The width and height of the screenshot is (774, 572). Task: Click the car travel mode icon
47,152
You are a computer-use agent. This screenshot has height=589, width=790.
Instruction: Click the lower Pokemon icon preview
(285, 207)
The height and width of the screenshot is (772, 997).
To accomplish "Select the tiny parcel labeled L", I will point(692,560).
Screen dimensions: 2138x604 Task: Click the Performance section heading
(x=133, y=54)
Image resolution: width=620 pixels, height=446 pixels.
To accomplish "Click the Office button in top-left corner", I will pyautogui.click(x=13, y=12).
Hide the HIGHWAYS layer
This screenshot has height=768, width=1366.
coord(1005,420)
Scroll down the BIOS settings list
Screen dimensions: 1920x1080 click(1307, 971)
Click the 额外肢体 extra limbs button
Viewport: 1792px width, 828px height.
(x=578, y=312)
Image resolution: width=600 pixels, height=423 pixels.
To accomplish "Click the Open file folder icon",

* **Exercise**
Return every line holding the word "Image" from the records.

* **Expected output**
Image resolution: width=620 pixels, height=446 pixels.
Image resolution: width=600 pixels, height=423 pixels.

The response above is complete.